Я посмотрела на Луизу. Интересно, о чем она думает? Верит в цинизм француза, или все это искусный фарс? В глянцевых журналах маэстро называют «самым обходительным мужчиной города». Никогда не позволит себе грубость по отношению к клиентам, прекрасно понимая, что именно они его кормят. В Нью-Йорке найдется с десяток салонов, где мастера поталантливее Жан-Люка и Массимо, но по качеству обслуживания им до нас далеко. Полчашки капуччино без кофеина с обезжиренным молоком и тростниковым сахаром? Нет проблем! Маникюр и педикюр во время укладки? Как пожелаете! Телефон и Интернет у каждого кресла? Бронирование ресторанов и билетов в театр? Конечно! Кто-то из посетительниц приводит маленьких собачек, кто-то детей с нянями. Тут согласны на все, что угодно, только бы она превратилась в постоянную клиентку.
Кофеварка стояла на небольшом столике, к нему я и подошла, чтобы переложить на фарфоровую тарелку ленч Ришара. Что бы ни стряслось, сколько клиентов ни стояло бы в очереди, мой шеф всегда ест в час дня. Другие стилисты перекусывают, когда появится свободная минутка.
Жан-Люк залпом выпил двойной эспрессо и тяжело вздохнул.
– А сейчас ко мне придет миссис Зет!
Миссис Зет – как бы сказать поделикатнее – одна из самых верных и щедрых клиенток салона. Сколько ей лет? Сорок семь? Пятьдесят пять? Еще больше? Точно определить невозможно. Она столько раз делала подтяжки, что за ушами образовались наросты, как на коже крокодила.
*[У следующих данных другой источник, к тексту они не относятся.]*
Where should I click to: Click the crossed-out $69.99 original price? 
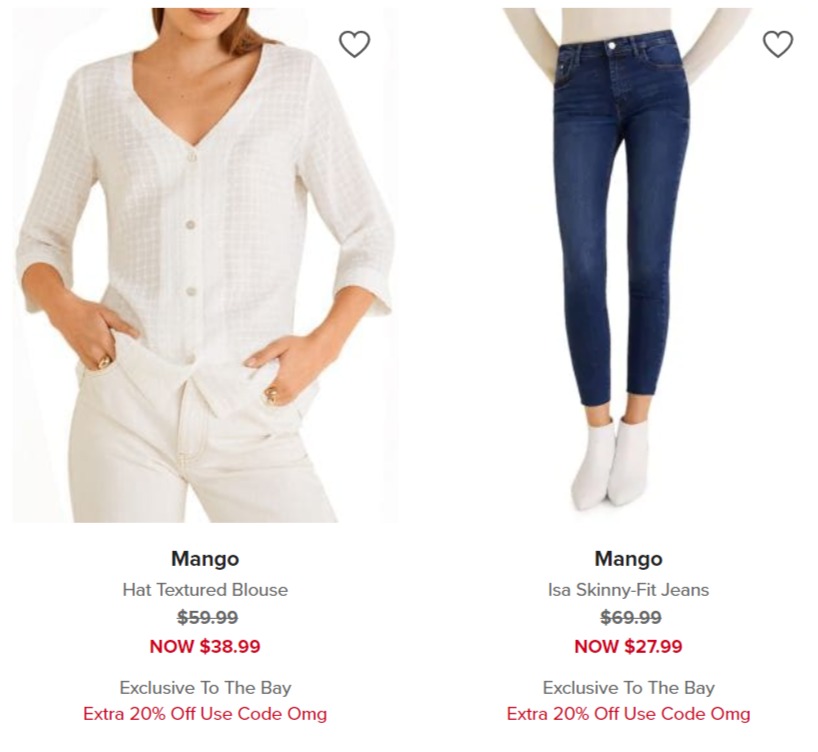click(631, 617)
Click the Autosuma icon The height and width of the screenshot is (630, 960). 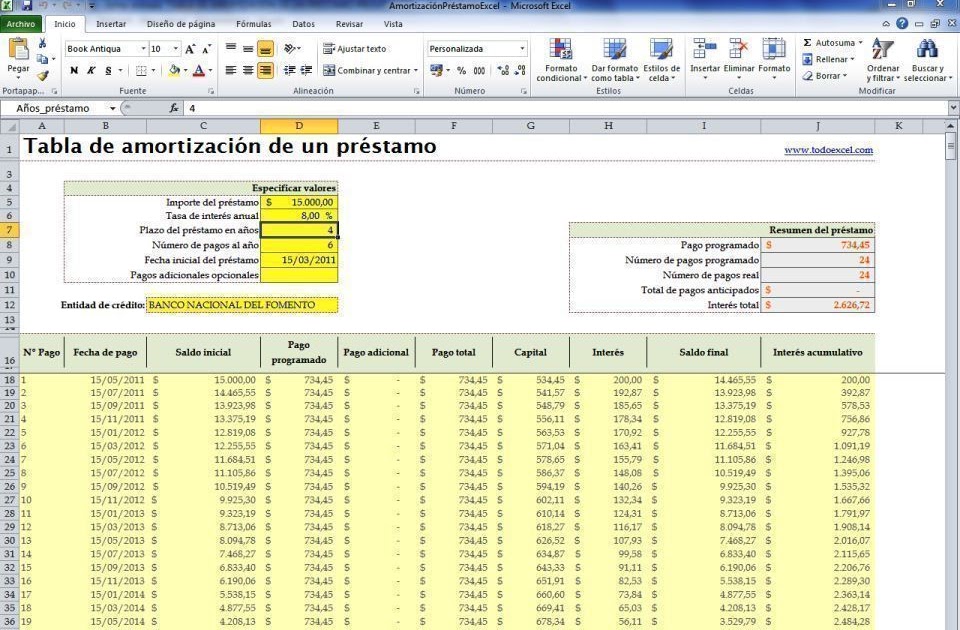tap(808, 44)
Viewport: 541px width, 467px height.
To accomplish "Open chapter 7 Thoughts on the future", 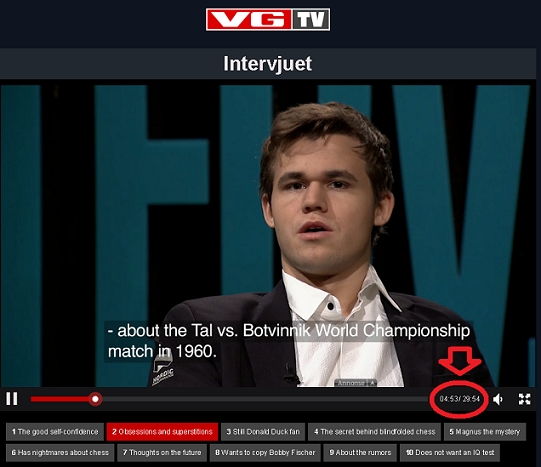I will pyautogui.click(x=162, y=453).
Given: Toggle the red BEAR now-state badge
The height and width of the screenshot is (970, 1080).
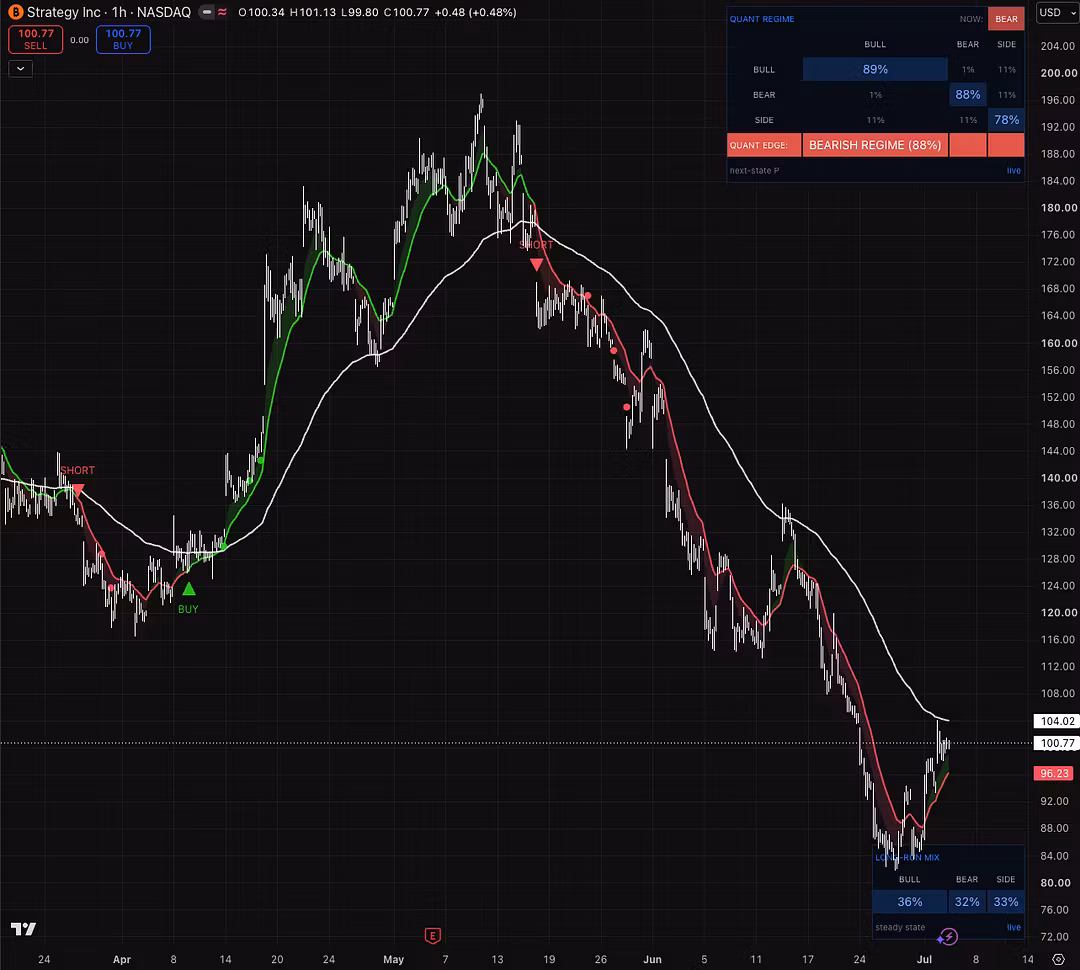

В «Жан-Люк» она приходит, словно новоиспеченный олигарх в бордель: пятидесятидолларовые купюры летят направо и налево. Гардеробщица Эсмеральда получает пятьдесят за то, что вешает на плечики пальто и выдает накидку, ассистентка Чинсу получает пятьдесят за то, что моет голову, всякий, кто поздоровается с миссис Зет, тоже получает пятьдесят.